SOURCE EXCERPT:
+ + + + + + +

When was the last time you prayed with someone at a social get-together?
Sounds weird, right? And definitely awkward. But I wonder why, as Christians, we don’t that often? We seem to have a pretty clear separation between “spiritual” times and other times, like dinners or coffees, or work, or sporting events.
But if, as Paul says, we are members of one body and need each other (1 Cor. 12:12-27), and if we’re to build one another up and encourage one another (1 Thess. 5:11), wouldn’t it make sense to pray with each other more often than we do?
This is a result of our individualistic & materialistic (separating the spiritual from the rest of life) culture, though certainly there are always exceptions to be found (I think about my time in charismatic churches, where it seemed a lot more common to pray for each other any time. That’s one of the things I miss from that stream of Christianity).
The truth is, though, that I need prayer. And so do you, if you’re honest with yourself.
So my wife and I have determined to pray for people when we get together socially. Sometimes I forget if the conversation is really good, or my wife will remind me, but before they or we leave, I’ll ask “how can we pray for you?” and then right there we will pray. It’s not a super-religious moment, and we don’t do it to look good in front of our friends, but we do it because we care about them. It’s a simple yet powerful way we can “bear one another’s burdens” (Galatians 6:2). Also, Jesus has been with us the whole time we were hanging out or doing whatever anyway, and he also wants to be included.
I encourage you to try it. It won’t feel natural at first and that’s okay. But when we pray with & for each other, more and more we become a people that is characterized by our love for one another (John 13:34-35).

+ + + + + + +

STATED TASK 1: Summarize the passage on praying with others at social gatherings in two sentences.
STATED TASK 2: From the passage on praying with others at social gatherings, extract word for word the part that opens with the words containing "When was the" and closes with "stream of Christianity).".

Stored items:
+ + + + + + +

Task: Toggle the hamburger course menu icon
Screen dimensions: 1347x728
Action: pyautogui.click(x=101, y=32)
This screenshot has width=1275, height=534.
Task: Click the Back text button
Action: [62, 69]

+ + + + + + +

FINAL RESULT 1: The writer asks why Christians rarely pray together at social get-togethers, cites Scripture about being one body and encouraging one another, and blames an individualistic and materialistic culture that separates the spiritual from the rest of life. The writer and the writer's wife now ask friends how they can pray for them before parting and pray right there, and the writer urges readers to try it even though it won't feel natural at first.

FINAL RESULT 2:
When was the last time you prayed with someone at a social get-together?
Sounds weird, right? And definitely awkward. But I wonder why, as Christians, we don’t that often? We seem to have a pretty clear separation between “spiritual” times and other times, like dinners or coffees, or work, or sporting events.
But if, as Paul says, we are members of one body and need each other (1 Cor. 12:12-27), and if we’re to build one another up and encourage one another (1 Thess. 5:11), wouldn’t it make sense to pray with each other more often than we do?
This is a result of our individualistic & materialistic (separating the spiritual from the rest of life) culture, though certainly there are always exceptions to be found (I think about my time in charismatic churches, where it seemed a lot more common to pray for each other any time. That’s one of the things I miss from that stream of Christianity).